======== Records for the task ========
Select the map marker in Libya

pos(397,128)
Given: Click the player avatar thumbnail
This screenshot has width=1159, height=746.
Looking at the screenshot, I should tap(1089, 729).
========
[Required work]: Exactly as given, set down all of the lines above.

[Task solution]:
Select the map marker in Libya

pos(397,128)
Given: Click the player avatar thumbnail
This screenshot has width=1159, height=746.
Looking at the screenshot, I should tap(1089, 729).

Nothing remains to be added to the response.